> **WHAT TO PRODUCE**: Using only the entries below, output the lines starting at the one containing "Where should I click to: Open the Channel" and ending at the one containing "Image resolution: width=866", exactly and inclusive of both, omitting the pictures.

SUPPLIED MATERIAL section start

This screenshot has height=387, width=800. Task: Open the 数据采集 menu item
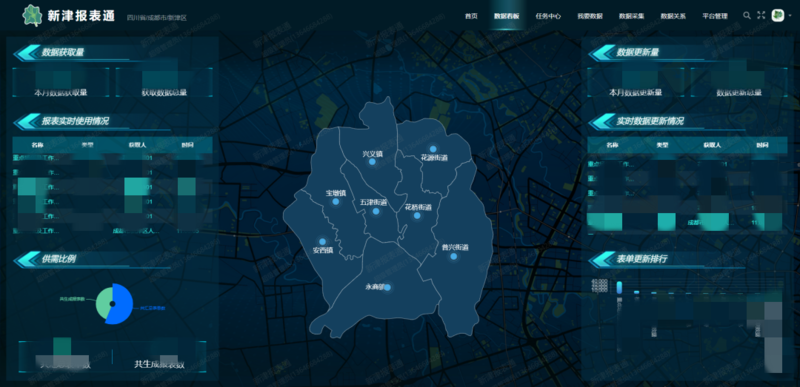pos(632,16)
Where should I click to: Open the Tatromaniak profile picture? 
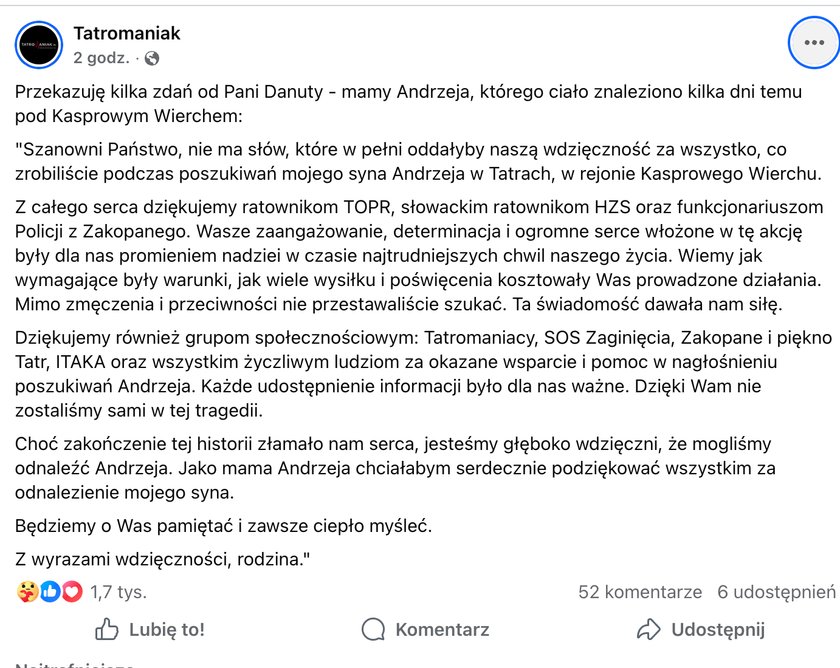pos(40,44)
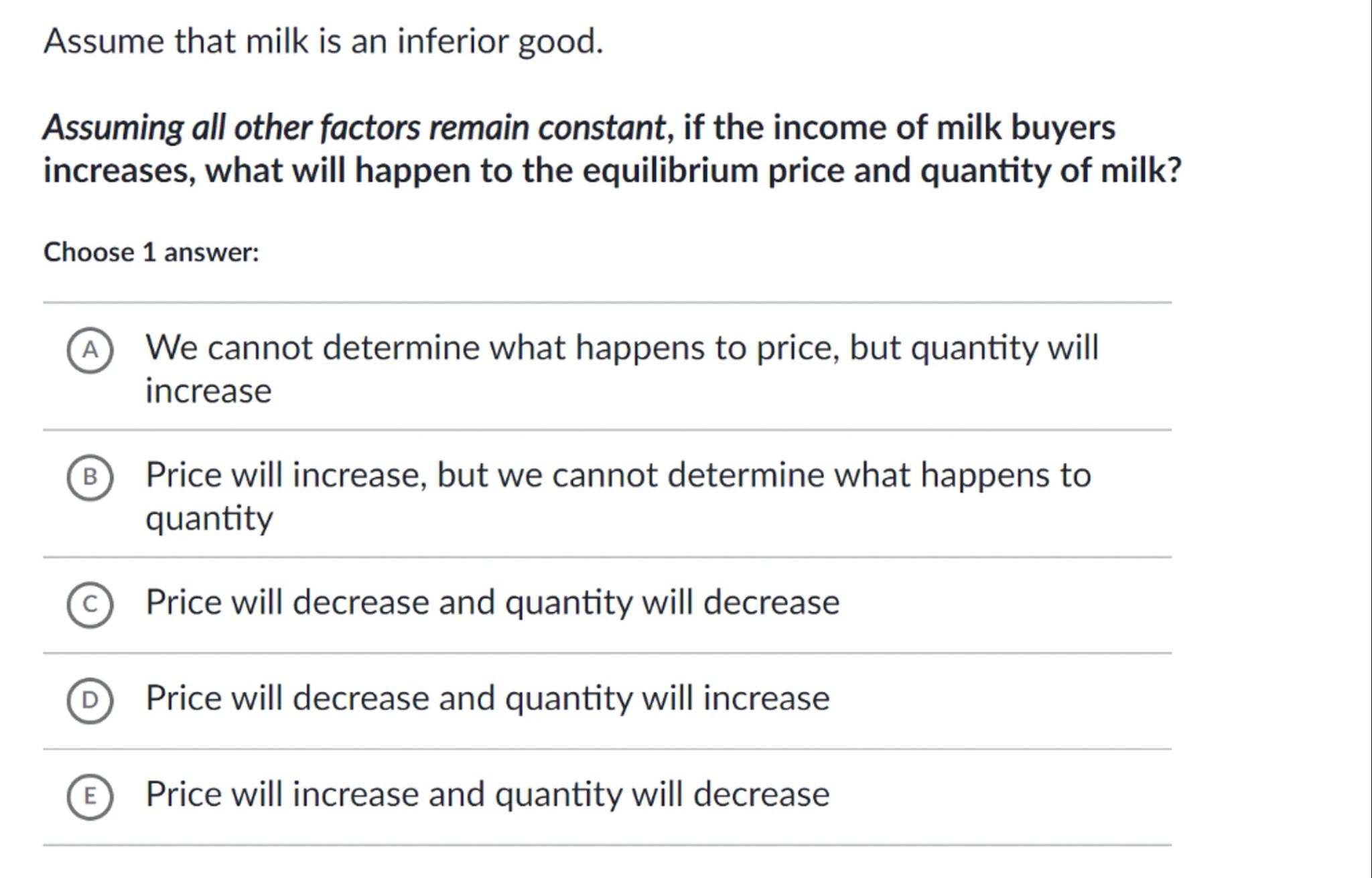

SUPPLIED MATERIAL section end
SUPPLIED MATERIAL section start

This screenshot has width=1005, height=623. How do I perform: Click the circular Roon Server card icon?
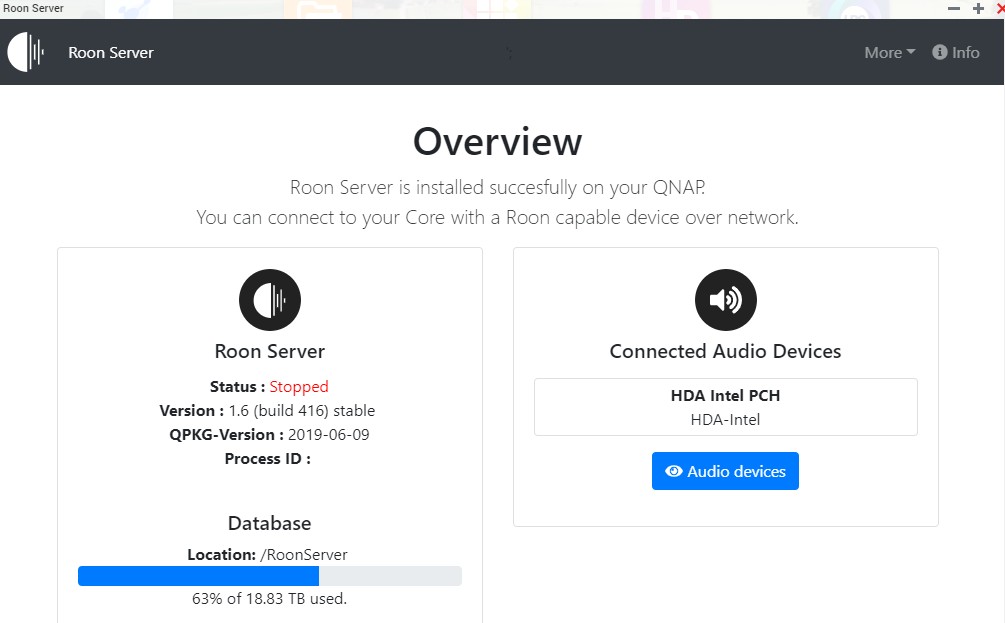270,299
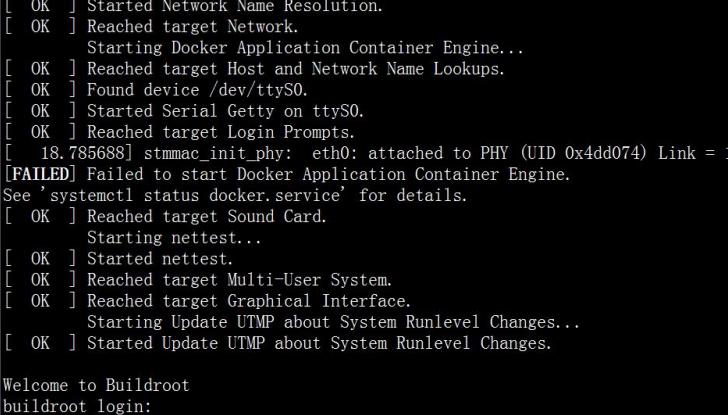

SUPPLIED MATERIAL section end
SUPPLIED MATERIAL section start

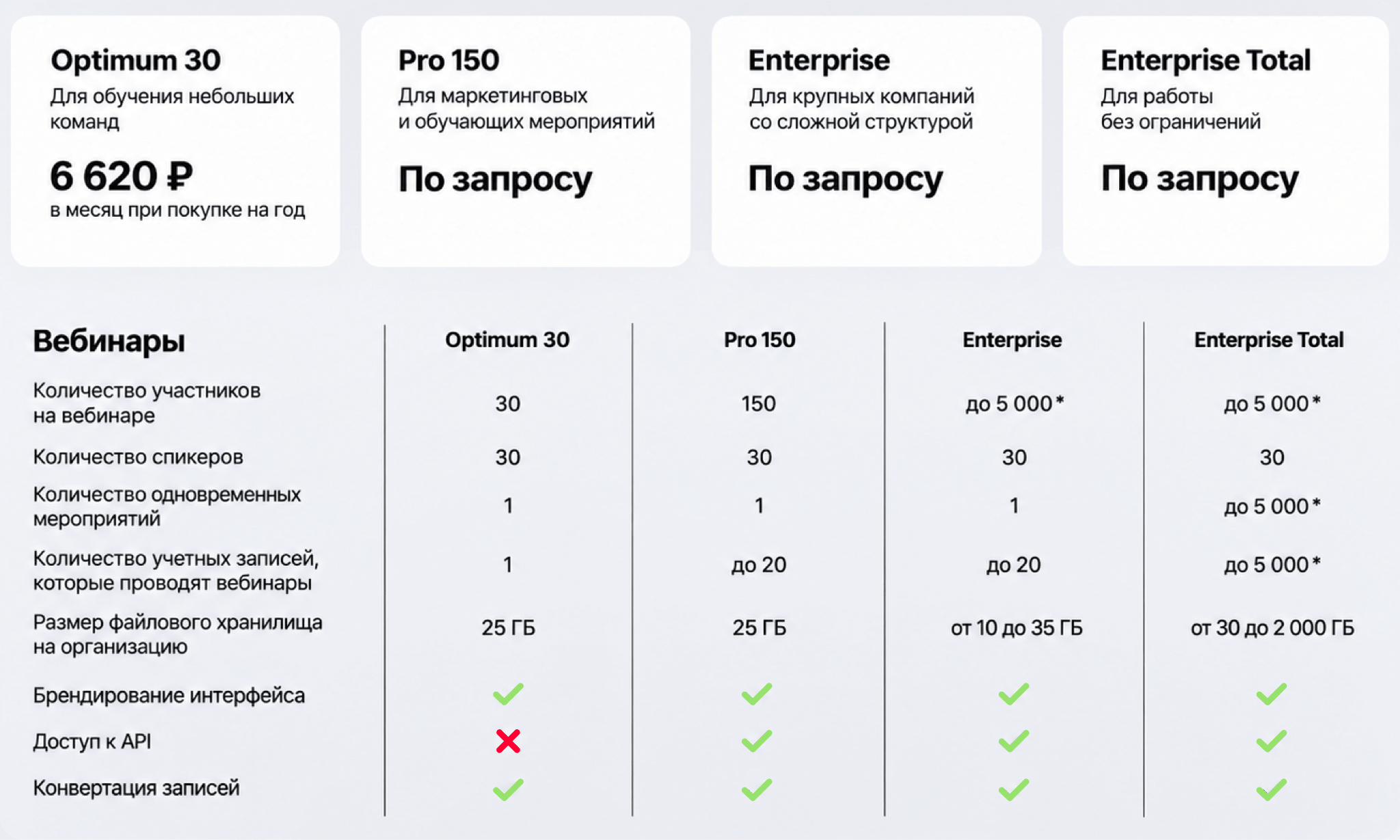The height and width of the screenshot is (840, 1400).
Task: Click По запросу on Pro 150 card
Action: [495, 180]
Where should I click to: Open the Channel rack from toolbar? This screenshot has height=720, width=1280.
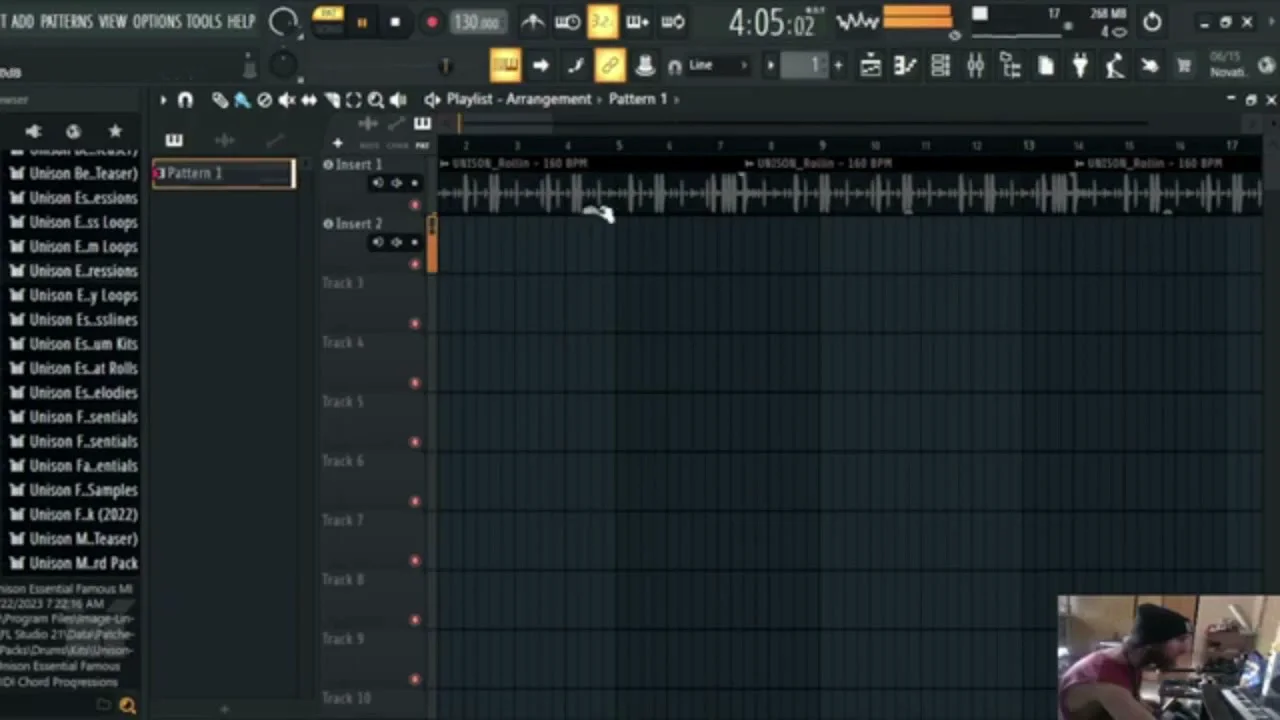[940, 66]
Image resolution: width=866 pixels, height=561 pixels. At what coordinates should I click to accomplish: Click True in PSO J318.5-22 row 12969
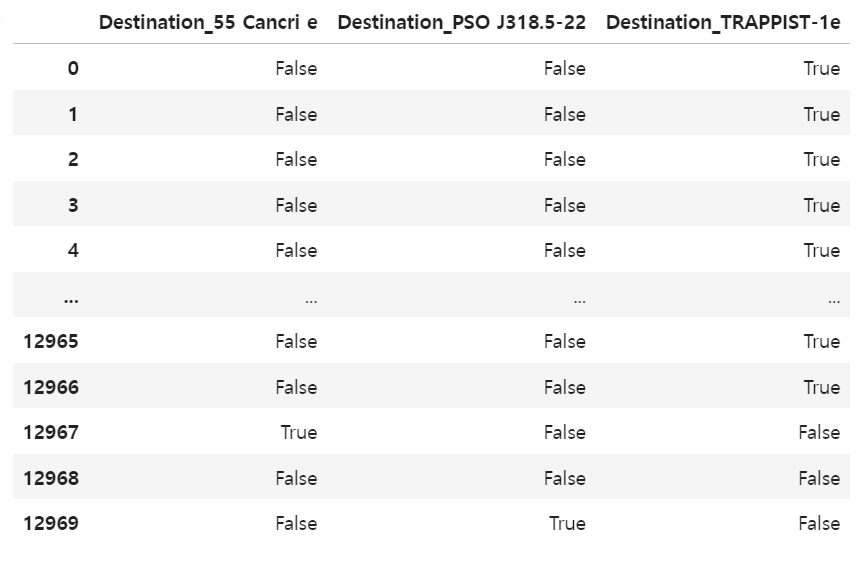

SUPPLIED MATERIAL section end

> **RESPONSE BELOW**:
Where should I click to: Open the Channel rack from toolbar? This screenshot has height=720, width=1280.
[940, 66]
Image resolution: width=866 pixels, height=561 pixels. At what coordinates should I click to accomplish: Click True in PSO J318.5-22 row 12969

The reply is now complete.